The Großes Walsertal Biosphere Reserve covers 19,231 ha. The biosphere reserve has been part of UNESCO since November 2000 and is Vorarlberg's first UNESCO reserve. It strives for a sustainable economy and tourism in the region and provides a platform for discussion about sustainability, society and politics. Of about 180 farms in the reserve, about 42 percent are organic farms.
Until 1814, parts of the Allgäu in the north and north-west belonged to Vorarlberg. Since the entire region was settled by the Alemanni, the Lake Constance Alemannic dialect became predominant beginning in the 5th and 6th centuries. Over the centuries there was a brisk trading of goods which, with the increased extension of marriages and family networks, led to a linguistic intermingling. Especially in the "Vorderwald" the influence of the Allgäu dialect is particularly noticeable. By contrast, in the Mittelwald and Hinterwald regions the predominant language forms show a stronger connection with the Hofsteig region and Dornbirn. Speakers outside of the Bregenzer Wald region perceive (Wälderisch) as an idiom of its own. It must be noted, however, that there is no uniform Vorarlbergisch dialect; there are considerable local and regional variations. The official language in Vorarlberg is, of course, High German (Hochdeutsch).
Bregenz Forest tracht
Traditional costumes ("tracht") have a long history in Vorarlberg. Many valleys and villages have their own kind of garb, each with special characteristics from certain style periods. The Bregenzerwälder garb is the oldest of its kind in the Alpine region. It originated in the 15/16th century. The Bregenzerwälder tracht for women is called "d'Juppô" (Bavarian: "Juppe").
The Bregenz Forest is the only Austrian tracht region where there is a craftswoman for every detail of the costume: milliners, seamstresses, embroiderers, weavers and goldsmiths for the belt buckles. One of the last places that still manufacture the Juppe in the traditional way is the Juppenwerkstatt Riefensberg.
The KäseStraße Bregenzerwald is a theme route based on the Bregenz Forest's traditional cheese production. Along the route, tourists can visit the Alps, alpine dairies, show dairies, the cheese cellar in Lingenau, the Alpine Dairy Museum and a beekeeping or brewery. The route was established in 1998 as an association of innkeepers, craftsmen and trading companies.
The Guild of Au (Baroque period)
The Auer Zunft (Guild of Au) was founded in Au by Michael Beer in 1651. It is an association of builders, sculptors and carpenters. In Au-Schoppernau from 1670 to 1700, more than 90 percent of all male workers were builders. Master builders and craftsmen from the Bregenz Forest in particular, but also from other parts of today's Vorarlberg, played a leading role in the 600 churches and monasteries that were built in the Baroque style in the 17th and 18th centuries. Members of the Guild of Au received 60 percent of the more than 700 major construction contracts awarded to Vorarlbergers.

§ Data provided:
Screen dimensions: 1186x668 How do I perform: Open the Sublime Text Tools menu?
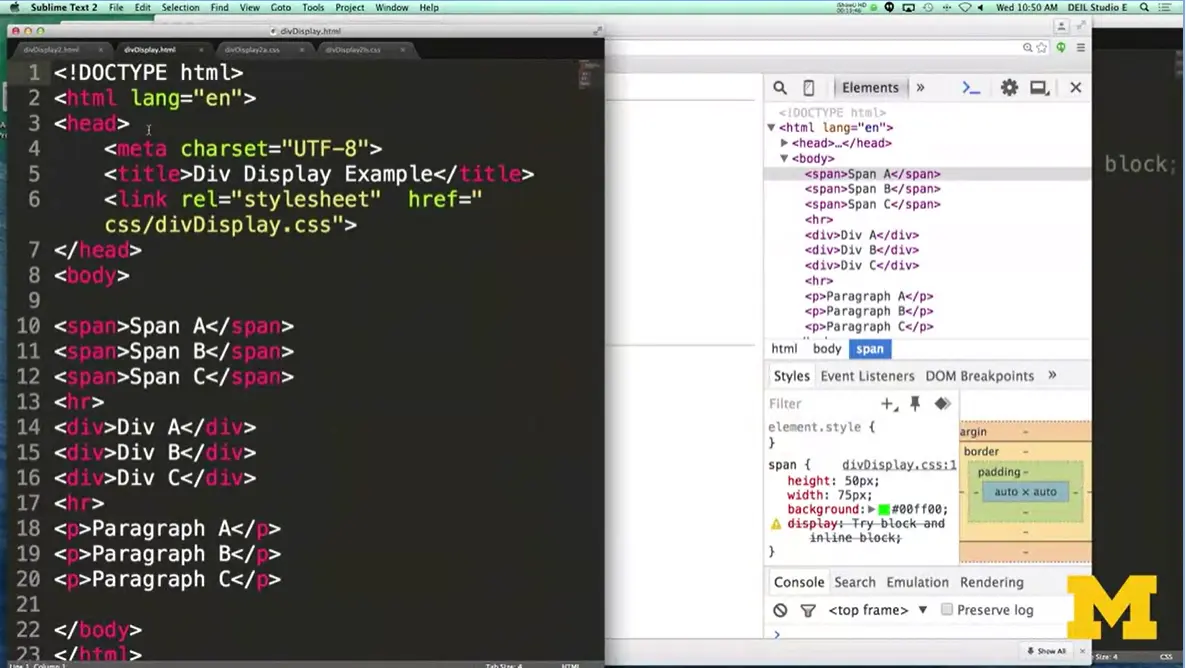[x=313, y=7]
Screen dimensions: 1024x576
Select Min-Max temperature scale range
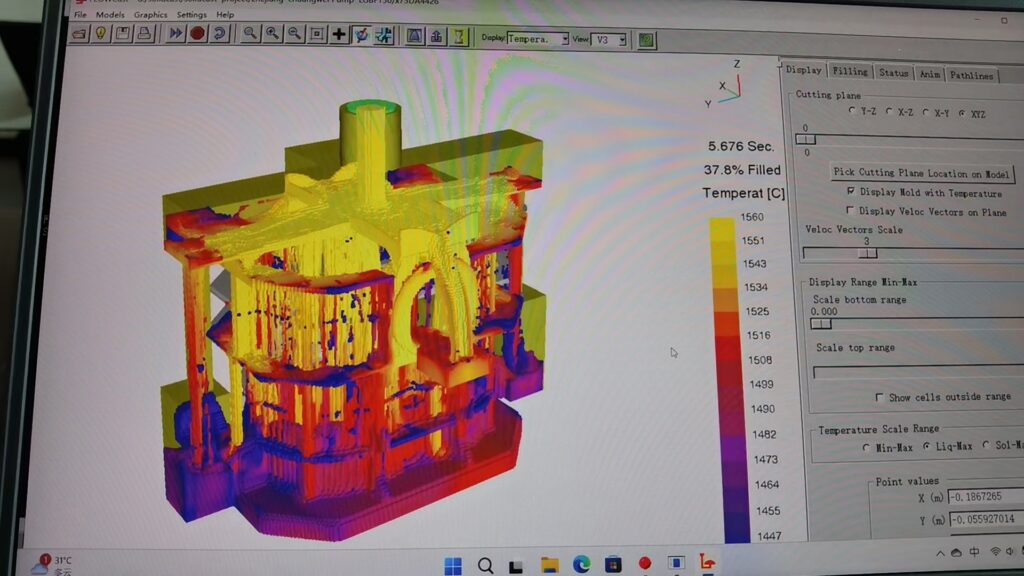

§ Tasks to carry out:
**A.** In the Vorarlberg text, who founded the Auer Zunft, and in what year?
**B.** Rewrite the Vorarlberg text from "The Großes Walsertal" to "are organic farms.", putting "balanced" in place of "sustainable".
**C.** Extend the Vorarlberg text past its final sentence.

§ Answers for this exercise:
**A.** Michael Beer founded it in 1651.

**B.**
The Großes Walsertal Biosphere Reserve covers 19,231 ha. The biosphere reserve has been part of UNESCO since November 2000 and is Vorarlberg's first UNESCO reserve. It strives for a balanced economy and tourism in the region and provides a platform for discussion about sustainability, society and politics. Of about 180 farms in the reserve, about 42 percent are organic farms.

**C.**
Many important members of the Guild of Au came from the architect families Beer, Moosbrugger and Thumb.
The Bregenzerwald house is particularly relevant for the historical architecture in the Bregenz Forest. These are built in a mixed stone-wood construction and characterize the landscape. The Bregenzerwälderhaus combines the residential building, the stable and the barn under one roof. The oldest houses of this type were built in the 15th century. In the centre of Schwarzenberg are a few well-preserved and relatively uniform Bregenzerwald houses, all built around the same time - after the great fire of 1755.
Modern and contemporary architecture
The Neue Vorarlberger Bauschule developed organically in the second half of the 20th century and always involved local craftsmen in the building process. With still recognizable typical Vorarlberg architecture, it combines tradition and modernity: clear lines, glass and local wood. Its harmonious mixture creates interesting contrasts like in half-timbered houses. Comfort and quality of life play a central role in the design of new houses in Vorarlberg. In many renovations of private homes and public buildings, local wood is preferred, which means that energy consumption can be minimised.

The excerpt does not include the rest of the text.